▸ AIM
Rewrite the records from the very beginning through the line containing "click(x=68, y=379)", replacing "magnifier" with "magnifying glass" and keeping everything else unchanged.

▸ SUPPLIED RECORDS
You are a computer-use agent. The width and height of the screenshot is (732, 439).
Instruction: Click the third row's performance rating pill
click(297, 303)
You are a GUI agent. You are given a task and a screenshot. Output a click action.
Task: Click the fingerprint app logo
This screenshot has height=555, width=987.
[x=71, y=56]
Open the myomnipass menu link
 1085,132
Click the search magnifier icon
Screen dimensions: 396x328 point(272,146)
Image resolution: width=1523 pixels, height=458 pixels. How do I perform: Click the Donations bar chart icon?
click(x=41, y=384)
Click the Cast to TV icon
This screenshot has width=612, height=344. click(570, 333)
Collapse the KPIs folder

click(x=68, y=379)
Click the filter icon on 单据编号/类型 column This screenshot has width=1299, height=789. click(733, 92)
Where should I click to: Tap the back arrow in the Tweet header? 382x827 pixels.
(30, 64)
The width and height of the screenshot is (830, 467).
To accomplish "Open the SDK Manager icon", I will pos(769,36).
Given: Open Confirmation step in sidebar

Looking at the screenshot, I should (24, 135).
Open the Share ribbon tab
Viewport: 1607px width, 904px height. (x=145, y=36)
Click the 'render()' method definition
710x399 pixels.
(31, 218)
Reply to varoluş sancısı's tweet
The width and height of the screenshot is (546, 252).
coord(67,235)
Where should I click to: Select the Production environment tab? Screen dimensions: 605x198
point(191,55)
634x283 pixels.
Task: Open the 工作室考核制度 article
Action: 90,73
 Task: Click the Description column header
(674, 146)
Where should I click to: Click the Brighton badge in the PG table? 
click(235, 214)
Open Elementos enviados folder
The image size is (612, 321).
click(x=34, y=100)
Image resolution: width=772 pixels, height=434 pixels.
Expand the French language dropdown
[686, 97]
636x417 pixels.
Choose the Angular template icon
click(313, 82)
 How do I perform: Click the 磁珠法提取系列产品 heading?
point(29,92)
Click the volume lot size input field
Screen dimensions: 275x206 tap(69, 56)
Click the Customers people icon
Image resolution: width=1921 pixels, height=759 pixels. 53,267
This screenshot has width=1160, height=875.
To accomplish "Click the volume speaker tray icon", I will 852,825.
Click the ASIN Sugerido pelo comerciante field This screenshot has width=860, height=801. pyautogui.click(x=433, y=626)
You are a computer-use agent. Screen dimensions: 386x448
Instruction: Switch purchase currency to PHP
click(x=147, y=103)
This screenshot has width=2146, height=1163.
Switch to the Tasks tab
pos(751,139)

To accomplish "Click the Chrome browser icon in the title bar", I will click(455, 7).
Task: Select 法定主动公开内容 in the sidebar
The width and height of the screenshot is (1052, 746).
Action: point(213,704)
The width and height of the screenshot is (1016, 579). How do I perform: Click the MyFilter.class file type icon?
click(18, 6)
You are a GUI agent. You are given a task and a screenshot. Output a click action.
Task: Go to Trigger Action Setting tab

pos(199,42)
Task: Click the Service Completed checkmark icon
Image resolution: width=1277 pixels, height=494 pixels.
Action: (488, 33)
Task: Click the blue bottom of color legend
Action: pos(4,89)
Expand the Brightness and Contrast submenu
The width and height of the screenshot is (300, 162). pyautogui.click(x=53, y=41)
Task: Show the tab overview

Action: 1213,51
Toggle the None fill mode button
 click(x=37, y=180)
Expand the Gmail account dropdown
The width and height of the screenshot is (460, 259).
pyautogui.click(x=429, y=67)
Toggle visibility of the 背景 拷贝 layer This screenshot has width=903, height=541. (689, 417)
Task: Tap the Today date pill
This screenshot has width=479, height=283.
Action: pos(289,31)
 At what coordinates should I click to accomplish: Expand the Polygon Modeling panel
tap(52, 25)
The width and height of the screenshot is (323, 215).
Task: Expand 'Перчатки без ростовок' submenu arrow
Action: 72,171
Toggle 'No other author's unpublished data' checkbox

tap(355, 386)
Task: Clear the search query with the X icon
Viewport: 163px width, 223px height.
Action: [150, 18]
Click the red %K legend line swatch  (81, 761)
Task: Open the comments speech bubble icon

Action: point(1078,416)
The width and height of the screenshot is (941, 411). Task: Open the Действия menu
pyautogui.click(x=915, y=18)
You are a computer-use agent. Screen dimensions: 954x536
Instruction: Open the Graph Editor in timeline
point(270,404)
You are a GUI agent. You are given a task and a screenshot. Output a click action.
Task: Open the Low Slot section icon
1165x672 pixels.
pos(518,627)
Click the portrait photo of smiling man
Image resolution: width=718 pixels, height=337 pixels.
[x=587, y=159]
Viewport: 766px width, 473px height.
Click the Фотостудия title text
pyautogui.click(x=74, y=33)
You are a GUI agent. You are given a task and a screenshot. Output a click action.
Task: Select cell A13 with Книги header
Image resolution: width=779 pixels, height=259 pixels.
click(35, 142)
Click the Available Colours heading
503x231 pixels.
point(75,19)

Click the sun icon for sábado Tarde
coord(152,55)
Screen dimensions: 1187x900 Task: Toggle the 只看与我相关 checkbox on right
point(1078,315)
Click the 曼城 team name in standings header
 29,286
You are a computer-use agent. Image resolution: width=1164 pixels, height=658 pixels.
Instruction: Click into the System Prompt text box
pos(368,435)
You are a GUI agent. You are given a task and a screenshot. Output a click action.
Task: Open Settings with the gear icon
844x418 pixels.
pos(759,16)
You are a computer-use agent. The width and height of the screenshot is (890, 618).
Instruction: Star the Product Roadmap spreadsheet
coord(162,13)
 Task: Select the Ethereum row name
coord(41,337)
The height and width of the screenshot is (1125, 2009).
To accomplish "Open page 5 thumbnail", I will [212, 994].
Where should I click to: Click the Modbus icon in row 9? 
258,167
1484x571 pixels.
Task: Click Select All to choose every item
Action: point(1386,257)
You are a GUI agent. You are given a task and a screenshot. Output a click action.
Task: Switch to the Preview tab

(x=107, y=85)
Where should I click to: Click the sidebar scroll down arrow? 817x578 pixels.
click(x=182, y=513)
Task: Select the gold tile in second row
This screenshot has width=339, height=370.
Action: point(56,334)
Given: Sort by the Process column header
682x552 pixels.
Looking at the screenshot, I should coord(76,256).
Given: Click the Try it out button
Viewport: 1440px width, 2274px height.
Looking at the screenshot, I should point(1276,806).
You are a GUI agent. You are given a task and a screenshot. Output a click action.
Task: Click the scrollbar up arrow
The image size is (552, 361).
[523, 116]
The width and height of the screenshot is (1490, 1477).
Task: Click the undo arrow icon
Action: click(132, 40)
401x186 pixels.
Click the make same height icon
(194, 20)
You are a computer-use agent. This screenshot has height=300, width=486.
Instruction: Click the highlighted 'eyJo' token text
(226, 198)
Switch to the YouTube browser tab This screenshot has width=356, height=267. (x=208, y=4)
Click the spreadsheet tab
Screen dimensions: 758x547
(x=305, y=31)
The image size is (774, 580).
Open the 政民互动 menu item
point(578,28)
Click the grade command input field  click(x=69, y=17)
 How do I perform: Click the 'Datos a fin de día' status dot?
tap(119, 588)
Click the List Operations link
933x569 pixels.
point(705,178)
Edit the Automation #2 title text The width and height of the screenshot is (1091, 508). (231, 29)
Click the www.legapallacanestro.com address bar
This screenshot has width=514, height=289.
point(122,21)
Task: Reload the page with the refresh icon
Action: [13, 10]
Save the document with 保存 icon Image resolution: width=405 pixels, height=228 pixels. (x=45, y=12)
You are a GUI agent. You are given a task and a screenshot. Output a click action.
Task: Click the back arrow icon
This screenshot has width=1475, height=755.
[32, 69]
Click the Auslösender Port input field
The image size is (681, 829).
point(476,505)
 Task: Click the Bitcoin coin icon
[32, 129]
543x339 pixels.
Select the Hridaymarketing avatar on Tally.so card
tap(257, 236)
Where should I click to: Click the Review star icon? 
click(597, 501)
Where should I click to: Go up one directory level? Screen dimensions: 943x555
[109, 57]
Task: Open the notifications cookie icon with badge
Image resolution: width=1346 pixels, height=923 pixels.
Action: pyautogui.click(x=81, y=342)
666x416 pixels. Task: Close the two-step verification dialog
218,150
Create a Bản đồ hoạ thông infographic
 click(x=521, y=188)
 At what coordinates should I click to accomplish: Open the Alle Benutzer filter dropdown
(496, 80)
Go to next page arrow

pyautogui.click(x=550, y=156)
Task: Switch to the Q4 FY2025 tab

▸ FINAL ANSWER
You are a computer-use agent. The width and height of the screenshot is (732, 439).
Instruction: Click the third row's performance rating pill
click(297, 303)
You are a GUI agent. You are given a task and a screenshot. Output a click action.
Task: Click the fingerprint app logo
This screenshot has height=555, width=987.
[x=71, y=56]
Open the myomnipass menu link
 1085,132
Click the search magnifying glass icon
Screen dimensions: 396x328 point(272,146)
Image resolution: width=1523 pixels, height=458 pixels. How do I perform: Click the Donations bar chart icon?
click(x=41, y=384)
Click the Cast to TV icon
This screenshot has width=612, height=344. click(570, 333)
Collapse the KPIs folder

click(x=68, y=379)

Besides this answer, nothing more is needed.